Davit melirik Bayu sekilas, pria itu kembali melanjutkan aktivitasnya merendam batu bata sebelum digunakan. Dua dosen itu kini menjadi tukang bangunan dengan outfit celana kolor. Memang benar kalau buruknya, jeleknya, dan dekilnya suami hanya istri yang melihat, sedangkan di luar suami akan terlihat keren di mata bibit-bibit pelakor.
“Eh Vit, pinggang aman?” tanya Bayu menatap Davit.
“Kamu pikir?” tanya Davit balik dengan tajam. Masalah pinggang adalah masalah sensitif yang tidak ingin Davit dengar. Pasalnya bukan rahasia umum kalau ia sering sakit pinggang.
“Ya siapa tahu encok. Eh btw tadi pagi sudah puas?”
“Gak usah mesum jadi orang. Kalau mau ngerasain ya nikah sono, awas lama-lama jadi odol karena lama gak dikeluarkan,” kata Davit.
“Siapa bilang bakal jadi odol. Kamu gak tahu keahlianku dalam bersolo karir,” jawab Bayu dengan bangga. Davit sedikit menjauhkan tubuhnya dari Bayu. Orang gila mana selain Bayu yang bangga dengan bersolo karir.
“Kalau terus kayak gitu, kualitas sperma bakal buruk dan jadi encer.”
“Ya ditambahin tepung maizena biar kental,” jawab Bayu asal. Davit mengangkat batu batanya ingin melempar tepat di kepala Bayu. Bayu yang melihat itu segera menghindar. Kalau tidak gila bukan Bayu namanya.
“Aku nasehatin ya, Yu. Kalau mau nikah itu jangan takut gak punya uang. Masalah gelang ibu kamu, lebih baik diskusi sama ibu kamu. Kalau kamu kabur-kaburan terus gak akan habis masalahnya.”
“Bisa-bisa aku digorok sama ibuku. Kamu tahu sendiri bagaimana ibuku.”
“Ibu kamu sudah pengen menantu, kalau kamu kenalin Hukma, siapa tau ibu kamu langsung jatuh hati.”
“Tapi aku malu sama bapak kamu, Vit. Bagiku satu milyar itu uang yang murah buat mempersunting Hukma. Aku pastikan kasih dia mahar-”
“Gak usah banyak omong. Yang penting nikah dulu, kamu sunat umur sepuluh tahun, dan sudah delapan belas tahun bentuk jamur kamu bagus. Tapi buat apa bagus kalau cuma buat kencing. Itu jamur atau talang air?” oceh Davit.
“Woy ngajak gelut lo?” Bayu berbicara ngegas dan sudah ingin menghajar Davit. Namun terhenti oleh suara seseorang dan langkah kaki.

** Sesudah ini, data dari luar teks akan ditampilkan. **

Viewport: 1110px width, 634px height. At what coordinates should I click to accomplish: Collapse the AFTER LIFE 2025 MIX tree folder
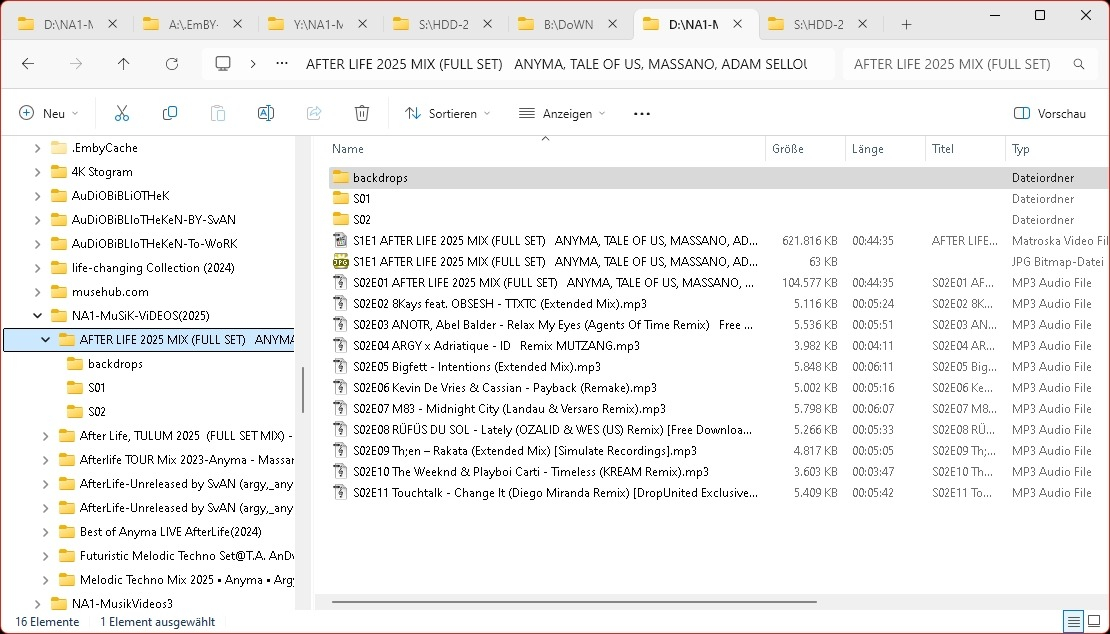46,340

“Assalamualaikum, Punten Kang ….” teriak seorang pria memasuki rumah Davit dari pintu belakang.
“Waalaikaumsalam.” Davit menjawab kalem, sedangkan Bayu sudah menjawab dengan ngegas.
Bayu menatap garang seorang pria yang datang memakai pakaian formal. Pria itu adalah pria yang sama yang sudah menghianatinya. Pria yang memberikan harapan tinggi padanya sebelum ia dihempaskan tanpa kepastian.

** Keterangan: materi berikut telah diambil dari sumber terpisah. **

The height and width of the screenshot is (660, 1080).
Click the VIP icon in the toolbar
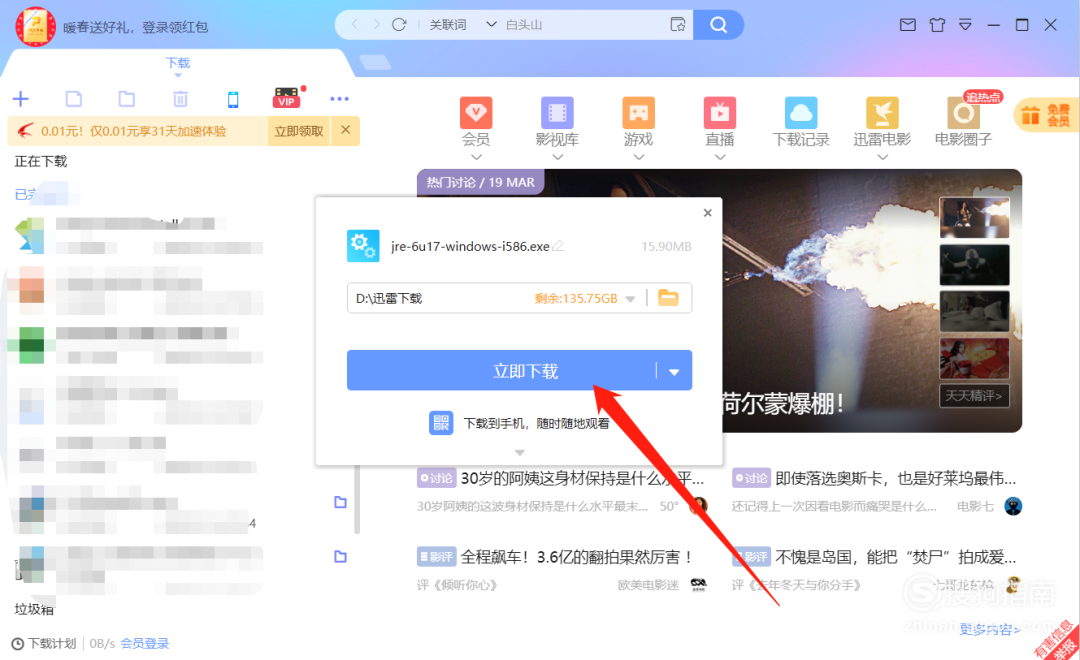click(x=286, y=99)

Bayu memegang sekop dan menatap garang Aidan. Mata Bayu seolah berkobar api cemburu, eh salah, yang benar api amarah. Aidan Putra Pratama, CEO perusahaan Pesona Jaya, perusahaan yang bergerak di bidang Kontruksi. Aidan sendiri adalah musuh Bayu dan Davit saat kuliah, tetapi kini mereka menjadi sahabat. Aidan juga merupakan bos dari Lintang.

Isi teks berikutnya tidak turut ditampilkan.